This day will be remembered. Marissa Mayer’s appointment as Yahoo CEO, by a board that is fully aware of her pregnancy is a big win for women in workplaces around the world.
That the board came out to clearly say that the pregnancy wasn’t even a consideration in their decision to hire her, also speaks volumes for a tech industry that is wanting to change and is willing to bet on talent with all its might.
Mayer joins Sheryl Sandberg COO, Facebook, Meg Whitman CEO HP and Virginia Rometty, head of IBM as one of the few women in the upper rungs of the tech industry.
Given that she will have her baby soon after taking over Yahoo, which while has no relation to her ability as CEO, draws attention to what has always been a hotly debated topic. Will a woman take three weeks, three months or three years and what is the price she will pay?
Jack Welch had famously said in a Wall Street Journal conference that there was “no such thing as work-life balance, there are only work-life choices.” Incidentally, in that same conference he also trashed mentoring programs and support groups that “treat women like victims”. This was followed by a slew of reactions from women CEOs who called him incredibly out of touch and some who grudgingly agreed.
Mayer resigned on Monday from her post as VP, Google (a company where she was the first woman hire) and took over as CEO at Yahoo on Tuesday. She has been a vocal representative of women in tech and has always held that there are great women in the valley, but hardly enough.

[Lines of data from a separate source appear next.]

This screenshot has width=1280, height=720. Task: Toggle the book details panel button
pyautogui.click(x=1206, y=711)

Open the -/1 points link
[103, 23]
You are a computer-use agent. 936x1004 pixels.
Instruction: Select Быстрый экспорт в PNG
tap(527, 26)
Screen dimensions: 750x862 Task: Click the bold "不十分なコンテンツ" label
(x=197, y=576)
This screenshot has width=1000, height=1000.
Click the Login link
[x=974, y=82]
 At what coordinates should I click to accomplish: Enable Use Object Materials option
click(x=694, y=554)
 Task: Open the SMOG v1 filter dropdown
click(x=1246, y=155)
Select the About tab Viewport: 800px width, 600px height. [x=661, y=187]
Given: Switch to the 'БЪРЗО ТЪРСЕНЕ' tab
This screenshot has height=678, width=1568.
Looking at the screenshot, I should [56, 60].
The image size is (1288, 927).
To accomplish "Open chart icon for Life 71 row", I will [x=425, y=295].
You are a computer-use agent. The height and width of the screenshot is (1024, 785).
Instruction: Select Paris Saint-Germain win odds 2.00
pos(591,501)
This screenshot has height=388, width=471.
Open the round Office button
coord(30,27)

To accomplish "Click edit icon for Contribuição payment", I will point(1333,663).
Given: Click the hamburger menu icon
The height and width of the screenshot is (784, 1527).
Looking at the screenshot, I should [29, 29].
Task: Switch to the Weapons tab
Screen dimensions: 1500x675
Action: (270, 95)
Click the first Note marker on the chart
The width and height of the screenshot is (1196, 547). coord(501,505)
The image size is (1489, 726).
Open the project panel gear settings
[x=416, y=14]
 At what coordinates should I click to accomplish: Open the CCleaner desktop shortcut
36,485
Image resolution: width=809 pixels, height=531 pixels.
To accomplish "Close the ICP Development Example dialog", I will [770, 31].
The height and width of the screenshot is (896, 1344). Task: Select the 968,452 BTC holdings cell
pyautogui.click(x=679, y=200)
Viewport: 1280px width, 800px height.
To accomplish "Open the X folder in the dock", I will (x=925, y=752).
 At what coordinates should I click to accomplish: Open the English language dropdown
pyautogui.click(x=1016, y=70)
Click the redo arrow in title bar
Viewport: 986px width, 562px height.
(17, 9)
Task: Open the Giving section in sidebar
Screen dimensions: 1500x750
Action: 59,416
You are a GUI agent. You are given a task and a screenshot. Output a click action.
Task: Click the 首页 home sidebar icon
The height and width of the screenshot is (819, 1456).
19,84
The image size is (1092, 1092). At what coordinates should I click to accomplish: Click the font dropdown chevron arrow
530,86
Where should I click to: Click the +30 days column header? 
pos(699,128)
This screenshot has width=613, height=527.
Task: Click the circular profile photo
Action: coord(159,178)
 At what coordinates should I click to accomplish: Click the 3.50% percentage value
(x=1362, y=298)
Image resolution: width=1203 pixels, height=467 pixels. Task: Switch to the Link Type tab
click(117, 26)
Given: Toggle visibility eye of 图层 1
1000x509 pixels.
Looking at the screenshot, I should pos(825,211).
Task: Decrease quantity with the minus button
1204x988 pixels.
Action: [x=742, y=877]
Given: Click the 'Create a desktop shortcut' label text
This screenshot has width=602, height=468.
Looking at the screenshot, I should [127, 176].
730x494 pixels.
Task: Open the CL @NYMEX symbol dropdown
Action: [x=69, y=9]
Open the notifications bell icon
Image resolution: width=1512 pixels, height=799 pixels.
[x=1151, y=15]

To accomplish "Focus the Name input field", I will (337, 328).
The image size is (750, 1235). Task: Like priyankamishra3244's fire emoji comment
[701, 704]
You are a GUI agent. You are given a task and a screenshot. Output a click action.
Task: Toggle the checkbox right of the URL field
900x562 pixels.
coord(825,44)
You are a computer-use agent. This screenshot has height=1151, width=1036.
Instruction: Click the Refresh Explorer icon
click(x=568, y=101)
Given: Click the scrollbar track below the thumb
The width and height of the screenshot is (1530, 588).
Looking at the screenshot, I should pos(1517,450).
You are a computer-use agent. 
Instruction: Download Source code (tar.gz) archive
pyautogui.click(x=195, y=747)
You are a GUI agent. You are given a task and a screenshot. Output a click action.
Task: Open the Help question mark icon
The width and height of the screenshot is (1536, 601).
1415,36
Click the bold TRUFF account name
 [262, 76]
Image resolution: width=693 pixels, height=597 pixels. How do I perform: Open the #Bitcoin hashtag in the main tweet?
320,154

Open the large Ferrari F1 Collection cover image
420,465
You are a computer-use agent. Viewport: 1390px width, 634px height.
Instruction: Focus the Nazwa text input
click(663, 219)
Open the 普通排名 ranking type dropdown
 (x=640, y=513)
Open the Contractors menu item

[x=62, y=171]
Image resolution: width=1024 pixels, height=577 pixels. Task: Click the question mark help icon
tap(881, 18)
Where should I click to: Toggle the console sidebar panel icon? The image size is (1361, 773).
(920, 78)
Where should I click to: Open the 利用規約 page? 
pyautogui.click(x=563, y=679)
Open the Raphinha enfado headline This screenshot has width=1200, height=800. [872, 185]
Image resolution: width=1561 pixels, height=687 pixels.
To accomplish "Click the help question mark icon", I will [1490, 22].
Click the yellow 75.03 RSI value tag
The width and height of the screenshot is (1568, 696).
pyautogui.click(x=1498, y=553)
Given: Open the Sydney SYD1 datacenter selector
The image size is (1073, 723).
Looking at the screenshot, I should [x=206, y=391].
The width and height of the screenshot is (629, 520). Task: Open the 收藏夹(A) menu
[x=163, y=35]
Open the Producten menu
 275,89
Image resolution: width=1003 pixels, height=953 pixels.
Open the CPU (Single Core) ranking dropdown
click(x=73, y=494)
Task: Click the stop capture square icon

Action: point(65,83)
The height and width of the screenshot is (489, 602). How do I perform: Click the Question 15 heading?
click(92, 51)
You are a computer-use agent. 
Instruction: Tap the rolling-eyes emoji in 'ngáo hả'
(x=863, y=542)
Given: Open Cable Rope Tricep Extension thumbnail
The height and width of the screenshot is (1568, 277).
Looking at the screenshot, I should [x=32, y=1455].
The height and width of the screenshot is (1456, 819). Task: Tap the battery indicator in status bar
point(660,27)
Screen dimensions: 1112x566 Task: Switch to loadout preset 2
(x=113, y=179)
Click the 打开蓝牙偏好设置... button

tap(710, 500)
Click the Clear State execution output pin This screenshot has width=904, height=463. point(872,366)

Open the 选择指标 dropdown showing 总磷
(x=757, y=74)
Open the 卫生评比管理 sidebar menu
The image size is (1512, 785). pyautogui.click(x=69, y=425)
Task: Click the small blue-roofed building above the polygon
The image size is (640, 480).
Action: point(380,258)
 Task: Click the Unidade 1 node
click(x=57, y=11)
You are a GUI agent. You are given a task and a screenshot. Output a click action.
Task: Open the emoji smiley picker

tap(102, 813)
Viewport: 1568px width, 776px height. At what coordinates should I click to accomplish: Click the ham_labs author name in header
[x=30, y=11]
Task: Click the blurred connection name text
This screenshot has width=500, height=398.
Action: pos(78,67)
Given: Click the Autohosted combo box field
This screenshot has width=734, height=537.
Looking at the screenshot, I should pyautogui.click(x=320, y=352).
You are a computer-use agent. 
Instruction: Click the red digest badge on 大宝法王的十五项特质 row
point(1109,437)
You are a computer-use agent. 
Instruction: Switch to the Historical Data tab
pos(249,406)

Mayer has been credited with Google’s ‘simple’ design approach – homepage, mail, et al. Mayer will however have a herculean task of turning around a gigantic tech company that is currently third in search market share.
What is also interesting is that Yahoo has gone with a product-centric CEO, rather than a sales or content-centric choice. The New York Times, quotes as her as saying that she intends to focus on yahoo’s strengths – Finance, email, and sports.
After this hire, we strongly suspect that not just in Silicon Valley but all over America and slowly elsewhere women might start making arguments for treating pregnancy differently. We know we will.